=== Brief 1 ===
Extract from the listing below, without changing a word, the lines from the line with "has width=1024, height=768." to the end of the listing, including both of those ends. Leave the pictures out of your answer.
*** Passage provided Section Begins ***
And although these are three very different places - religion, fashion/media, academia - the underlying cultures are very much the same:

Each have very specific rules and ideals for what it means to be a good, worthy, successful person.

There are 'golden rules' wherever you are - but none of them are absolute

In each of those spaces, there were unspoken guidelines for:

  • how you should look
  • how you should act
  • what goals and aspirations you should have
  • what behaviours are prized and celebrated
  • what achievements are lauded.

And in every single place, those rules felt absolute.

In a fashion magazine, THIS is what it means to be a successful, worthy person!

(thinness, the right clothes, fair blemish-free skin, using the right products, in-depth knowledge of the latest designers / trends the who's who...)

In academia, THIS is what it means to be a successful, worthy person!

(to be published, to pass your PhD 'with no corrections', to roll from one academic research role into another, tenure...)

In religion, THIS is what it means to be a successful, worthy person - and not just in this lifetime but every future one!

(knowledge of all the religious texts, unquestioning devotion to your teachers, the ability to always put others before yourself, always knowing the wisest, most compassionate decision to make...)

And that’s all well and good if those ideals dovetail with what you truly want for your own life too - fashion expertise, academic prowess, enlightenment.

But here’s the thing: how unshakeably certain are you about what you trulymadlydeeply want for yourself

versus

all the messages you’ve absorbed about what we should want in all those respective worlds?

How do you fully untangle what you want from all the noise around you telling you what you should want?

The bottom line: what you want

For me, in every single job I’ve held - in fashion, religion, media and academia - it has always ultimately come down to the same thing:

  • wanting to serve others in some way
  • wanting to earn enough money to live comfortably and enjoy the things I love

That’s it. All the other trappings of academic prestige, my name up in lights in fancy bylines, fame, glamour, reputation, even spiritual enlightenment were all just distractions.

Or even worse, pressures that made me feel stuck and small and never good enough.

All this is to say:

untangle the deep-down core desires you hold for your life from all the noise of whatever space you happen to be in now.

Know that every single place in the world will have its own specific, exacting, demanding rules and definitions of success and value.

But also remember that, ultimately, they’re all actually made up by fickle humans; they're arbitrary and highly changeable.
*** Passage provided Section Ends ***
*** Material provided Section Begins ***
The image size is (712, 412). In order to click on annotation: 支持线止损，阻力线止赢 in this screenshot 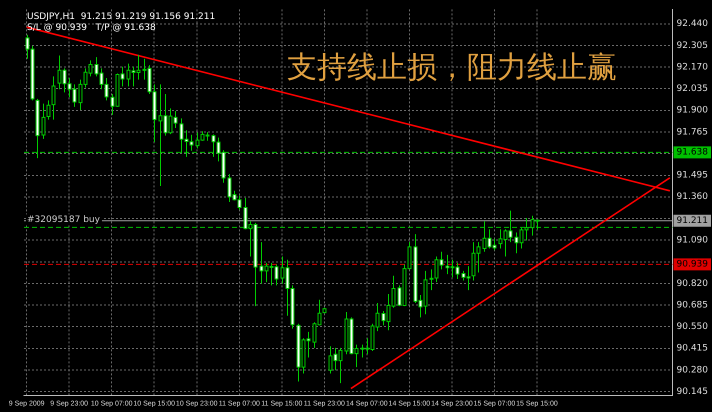, I will do `click(452, 68)`.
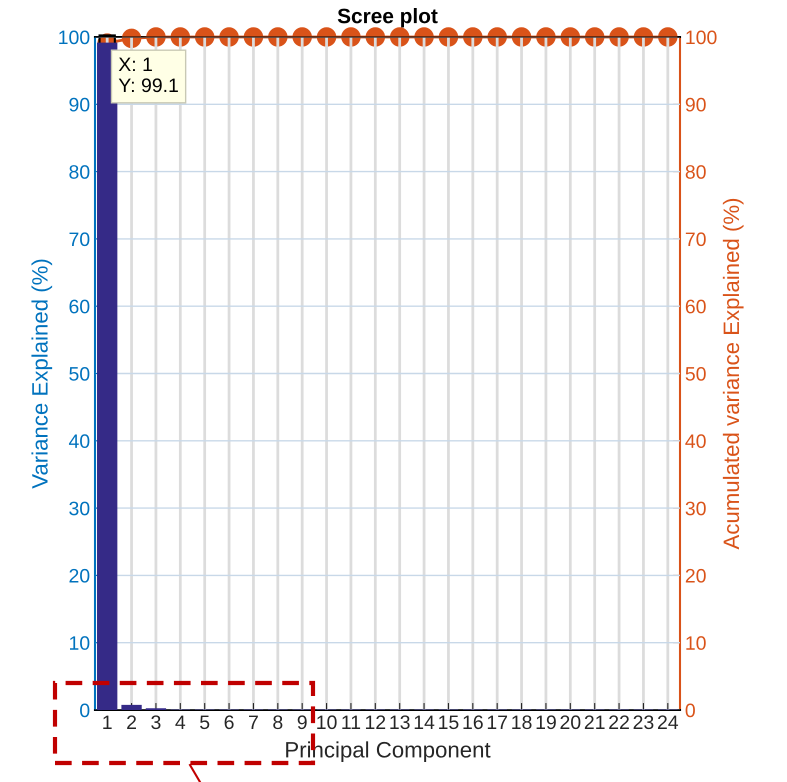  What do you see at coordinates (473, 722) in the screenshot?
I see `x-tick-label: 16` at bounding box center [473, 722].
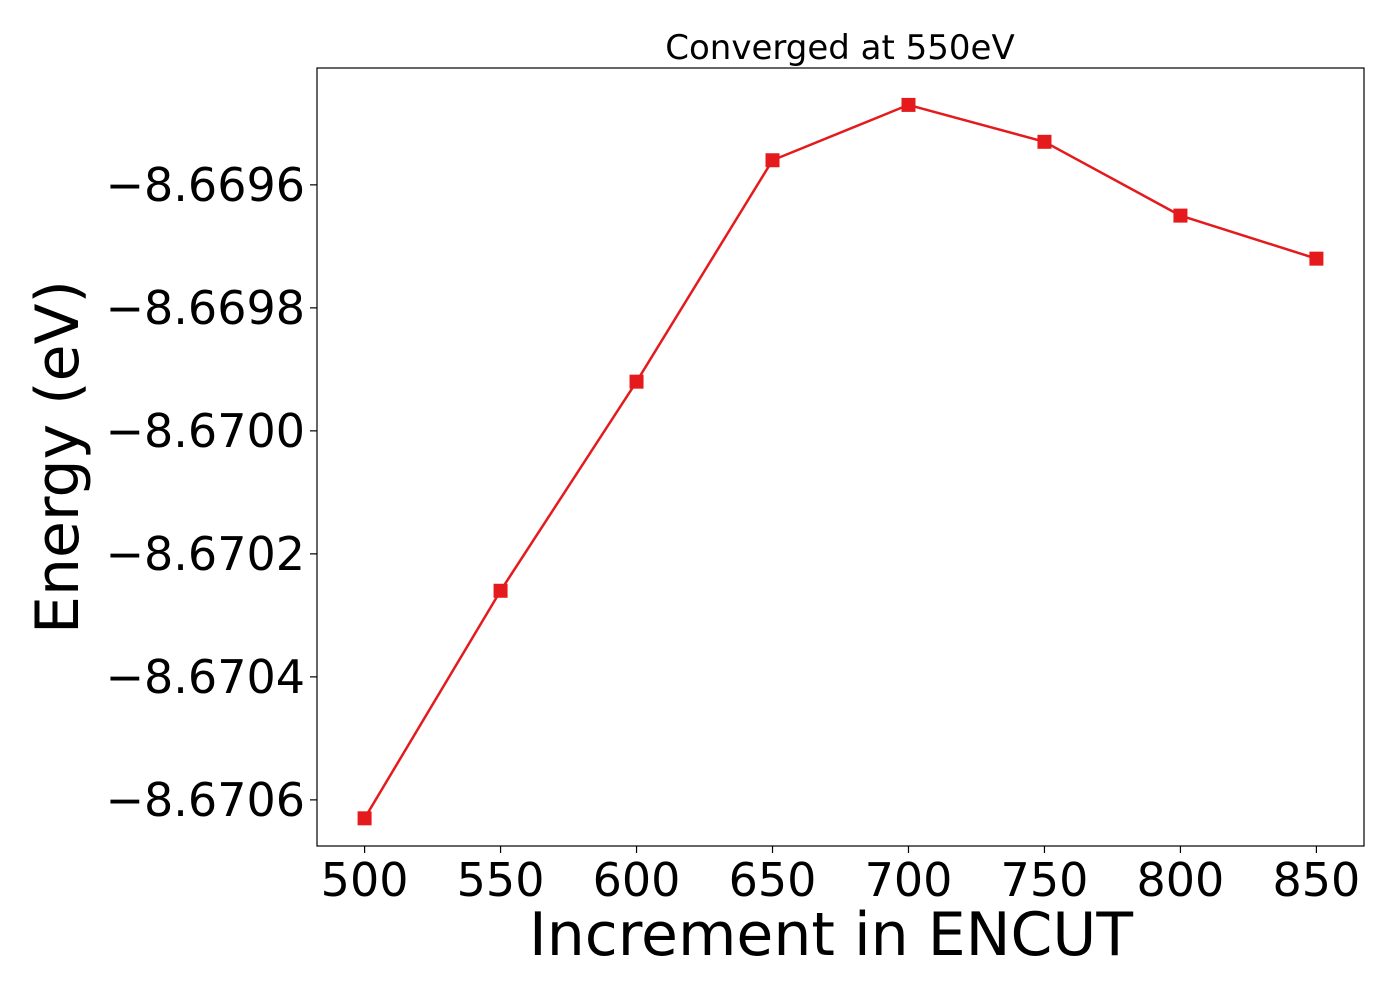 The height and width of the screenshot is (1000, 1400). I want to click on x-tick-label: 550, so click(501, 880).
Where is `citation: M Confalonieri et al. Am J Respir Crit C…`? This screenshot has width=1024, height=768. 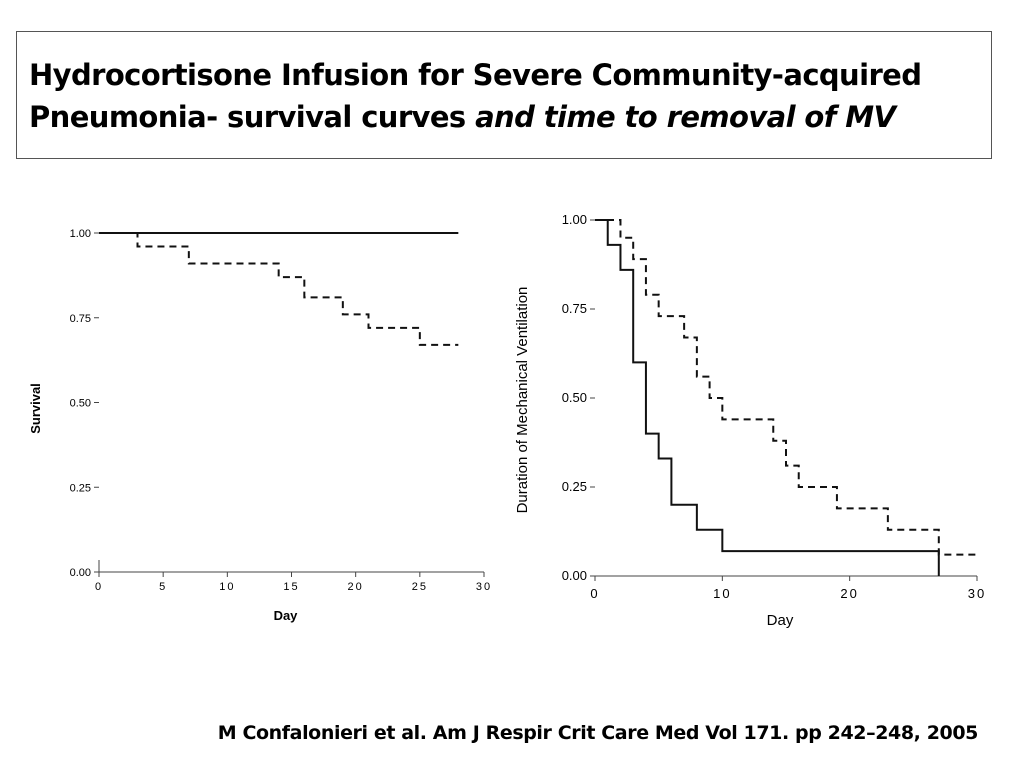
citation: M Confalonieri et al. Am J Respir Crit C… is located at coordinates (598, 733).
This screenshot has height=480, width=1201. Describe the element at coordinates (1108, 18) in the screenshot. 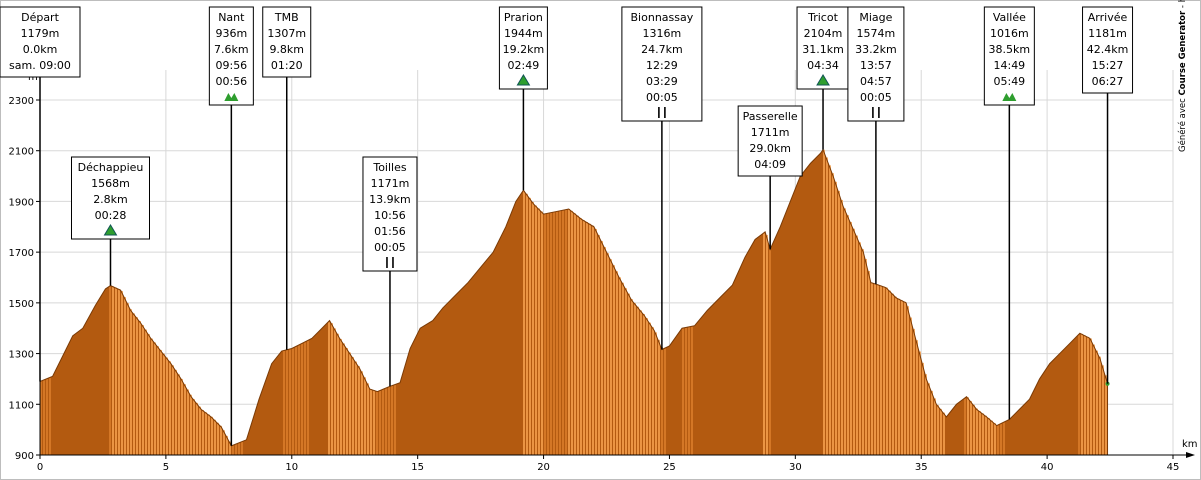

I see `waypoint-text: Arrivée` at that location.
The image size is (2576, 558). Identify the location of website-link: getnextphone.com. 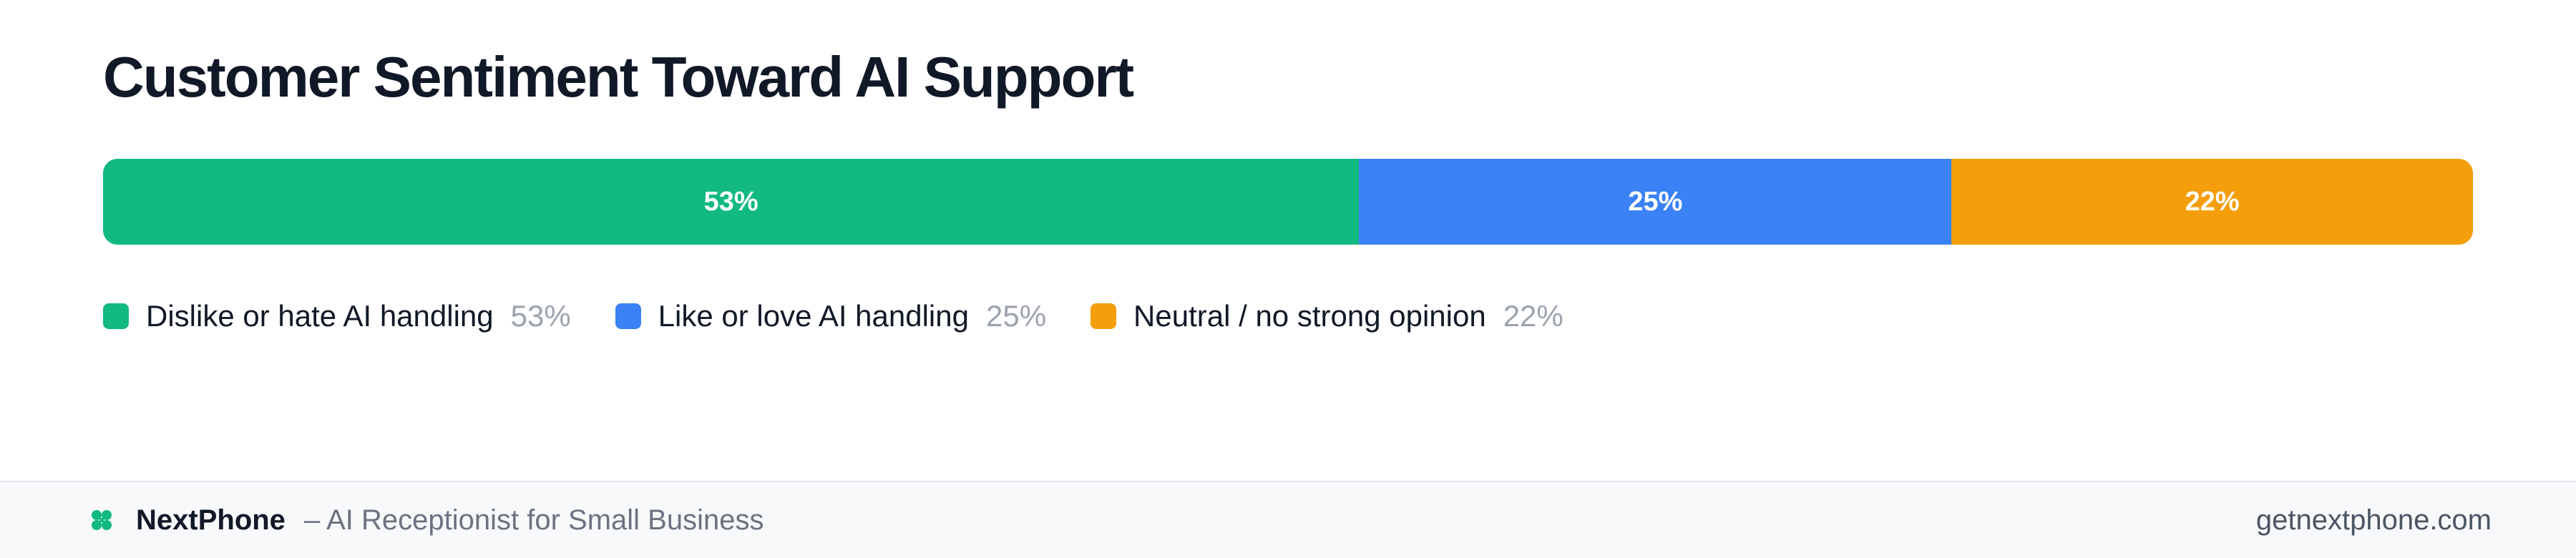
*** Material provided Section Ends ***
=== Brief 2 ===
Copy word for word the part of the essay above on rules of success from "In academia, THIS" to "academic prowess, enlightenment.".

=== Response area 1 ===
Where is `citation: M Confalonieri et al. Am J Respir Crit C…`? This screenshot has width=1024, height=768. 
citation: M Confalonieri et al. Am J Respir Crit C… is located at coordinates (598, 733).
This screenshot has height=480, width=1201. Describe the element at coordinates (1108, 18) in the screenshot. 

I see `waypoint-text: Arrivée` at that location.
The image size is (2576, 558). Identify the location of website-link: getnextphone.com. 

=== Response area 2 ===
In academia, THIS is what it means to be a successful, worthy person!

(to be published, to pass your PhD 'with no corrections', to roll from one academic research role into another, tenure...)

In religion, THIS is what it means to be a successful, worthy person - and not just in this lifetime but every future one!

(knowledge of all the religious texts, unquestioning devotion to your teachers, the ability to always put others before yourself, always knowing the wisest, most compassionate decision to make...)

And that’s all well and good if those ideals dovetail with what you truly want for your own life too - fashion expertise, academic prowess, enlightenment.